About this exercise:
Only the stretch of the listing below that runs from the line with "Screenshot is 1456x2550." through the line with "rubber stamp with my signature" is to be printed, exactly and with both ends.

The data:
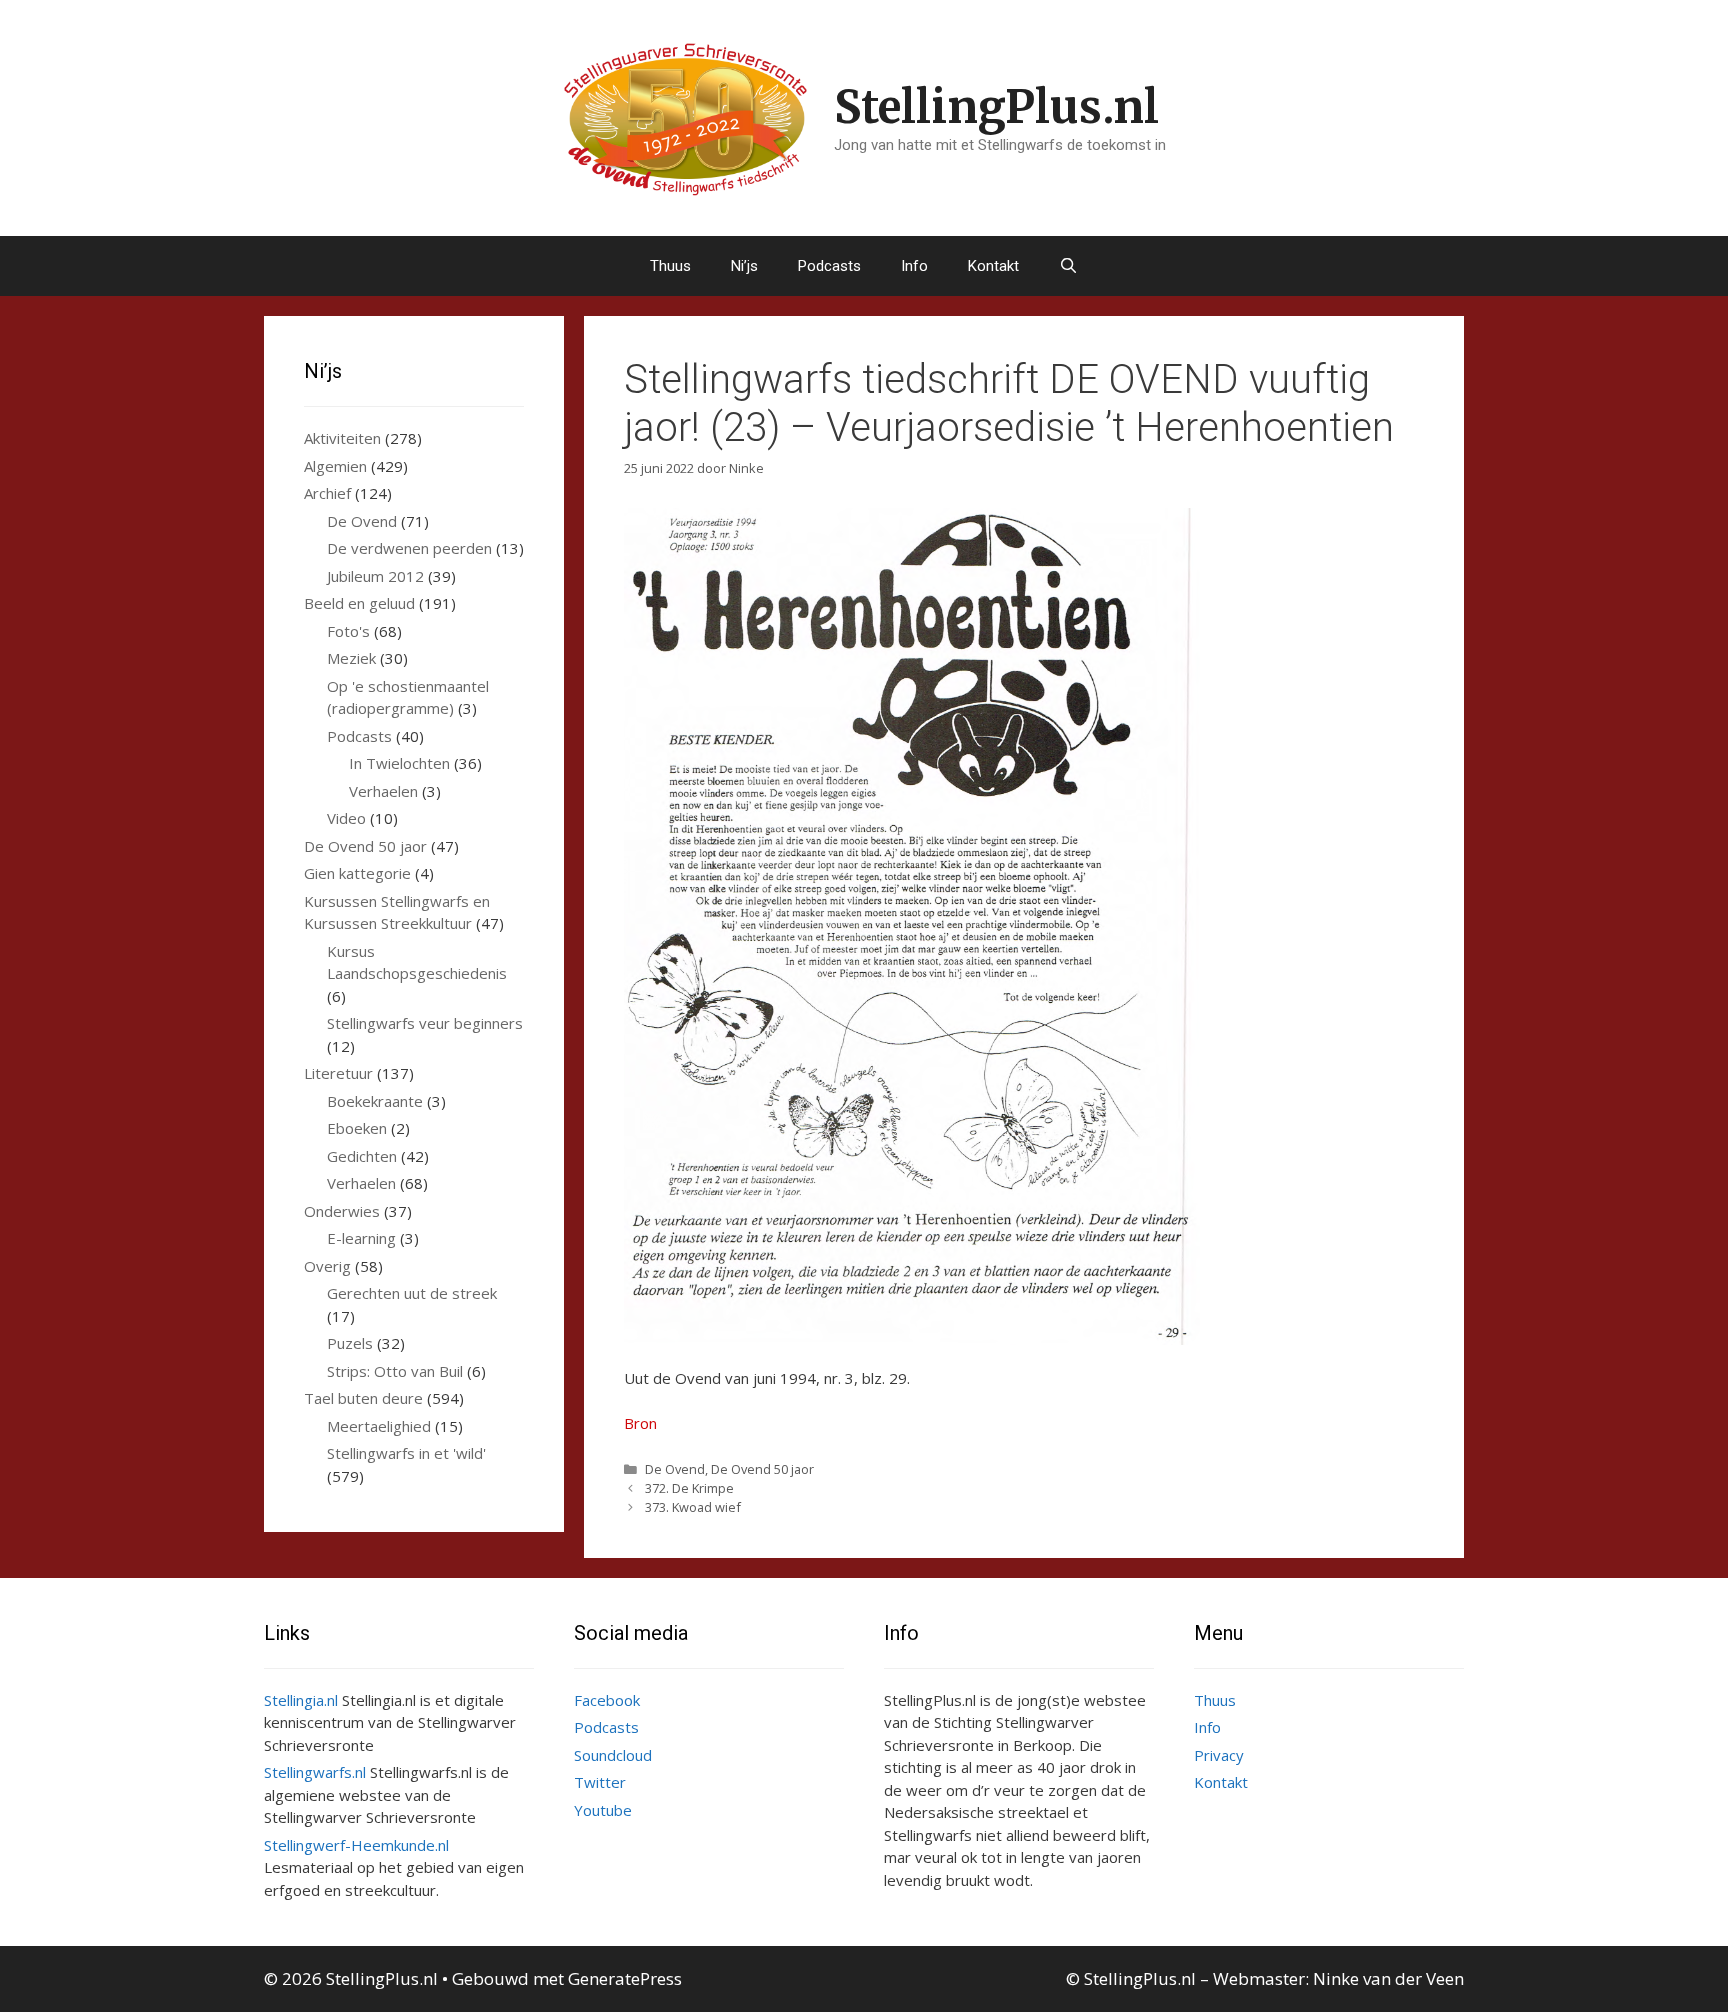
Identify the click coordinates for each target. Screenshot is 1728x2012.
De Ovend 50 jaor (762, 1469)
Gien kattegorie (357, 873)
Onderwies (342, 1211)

---

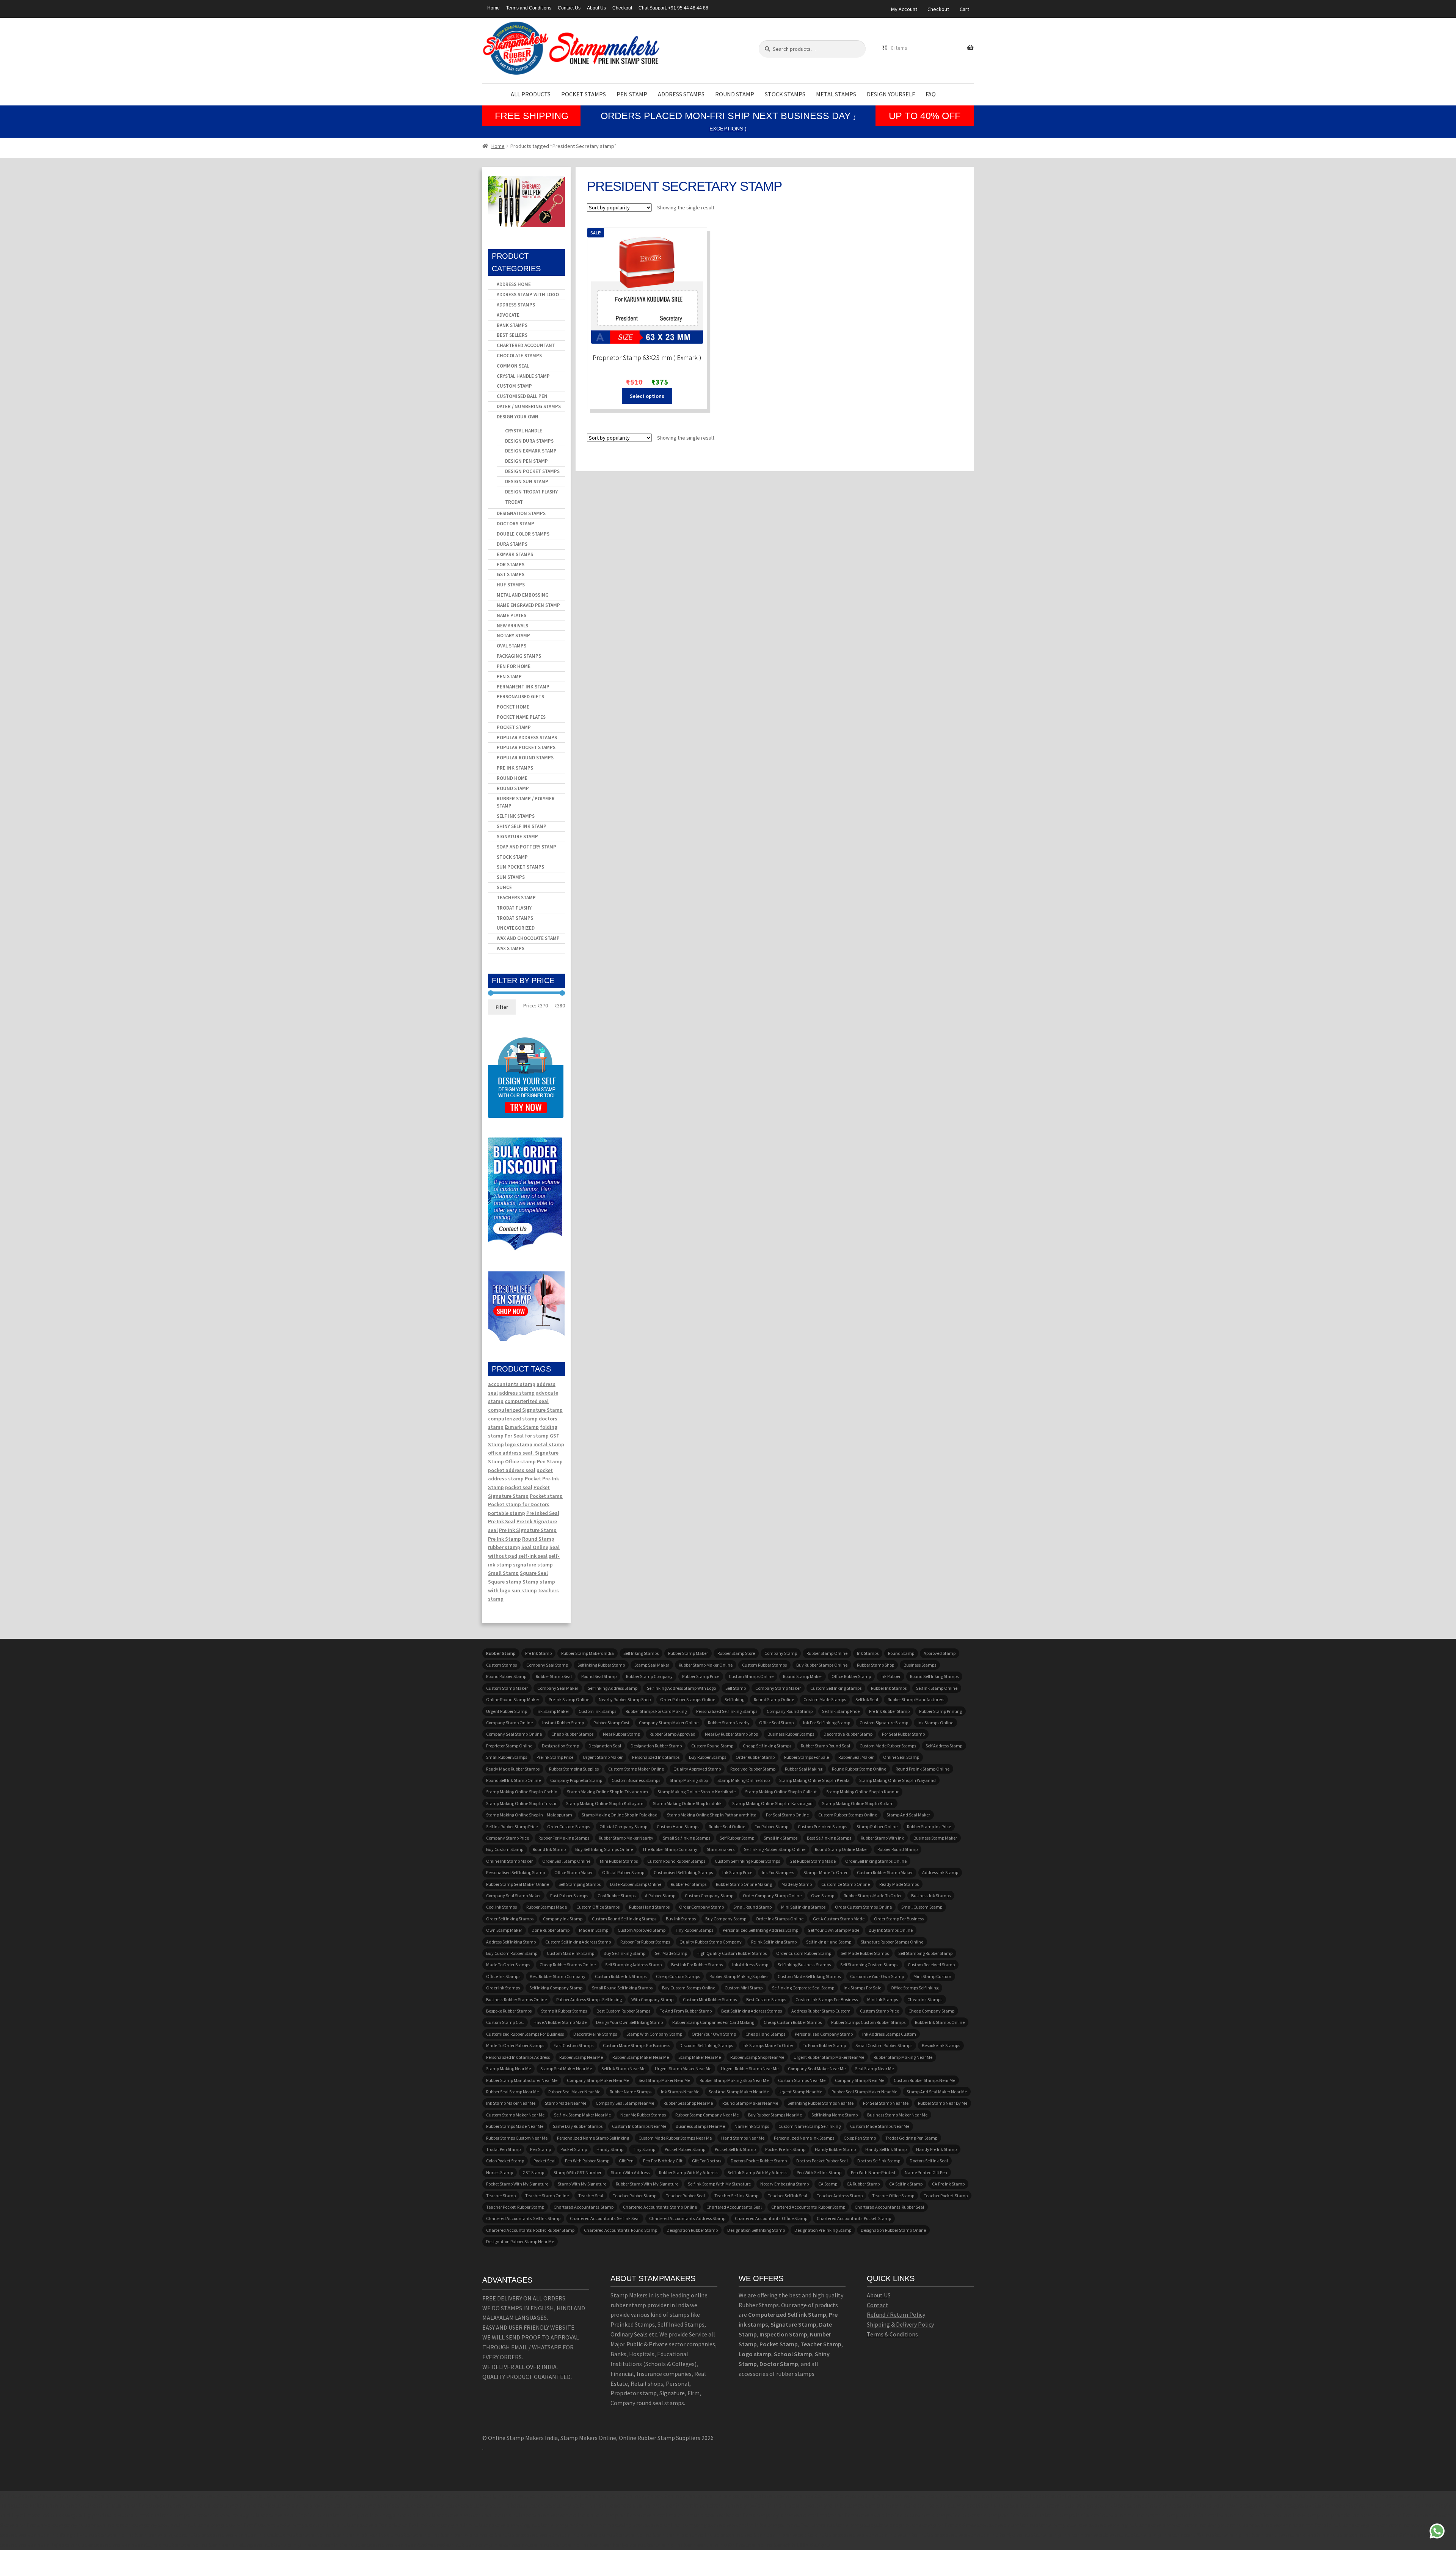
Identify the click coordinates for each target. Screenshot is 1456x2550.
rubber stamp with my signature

Answer to this exercise:
Identify the click coordinates for each target. Screenshot is 1456x2550.
rubber stamp with my signature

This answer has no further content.